Although the role of the Wnt pathway in colon carcinogenesis has been described previously, it has been recently demonstrated that Wnt signaling originates from highly dynamic nano-assemblies at the plasma membrane. However, little is known regarding the role of oncogenic APC in reshaping Wnt nanodomains. This is noteworthy, because oncogenic APC does not act autonomously and requires activation of Wnt effectors upstream of APC to drive aberrant Wnt signaling. Here, we demonstrate the role of oncogenic APC in increasing plasma membrane free cholesterol and rigidity, thereby modulating Wnt signaling hubs. This results in an overactivation of Wnt signaling in the colon. Finally, using the Drosophila sterol auxotroph model, we demonstrate the unique ability of exogenous free cholesterol to disrupt plasma membrane homeostasis and drive Wnt signaling in a wildtype APC background.
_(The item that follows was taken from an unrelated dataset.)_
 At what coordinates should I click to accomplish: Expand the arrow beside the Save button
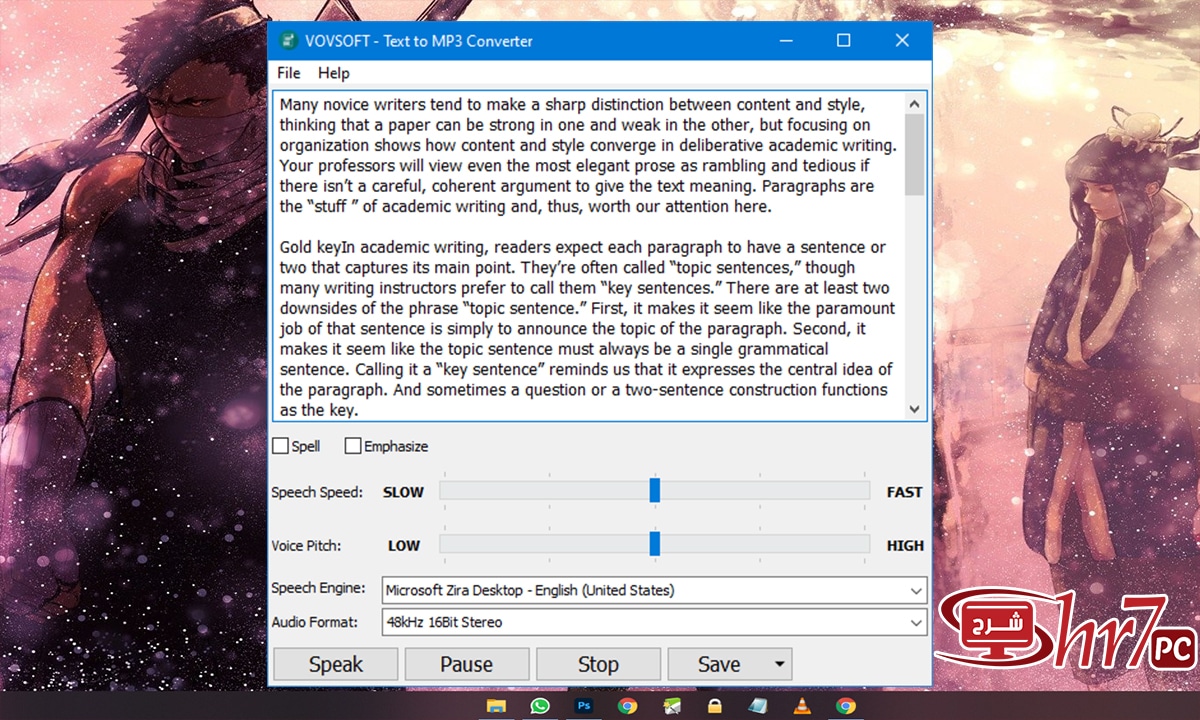[779, 664]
Collectively, these findings provide a link between oncogenic APC, loss of plasma membrane homeostasis and CRC development.

Suggested Citation

  • Alfredo Erazo-Oliveras & Mónica Muñoz-Vega & Mohamed Mlih & Venkataramana Thiriveedi & Michael L. Salinas & Jaileen M. Rivera-Rodríguez & Eunjoo Kim & Rachel C. Wright & Xiaoli Wang & Kerstin K. Landr, 2023. "Mutant APC reshapes Wnt signaling plasma membrane nanodomains by altering cholesterol levels via oncogenic β-catenin," Nature Communications, Nature, vol. 14(1), pages 1-28, December.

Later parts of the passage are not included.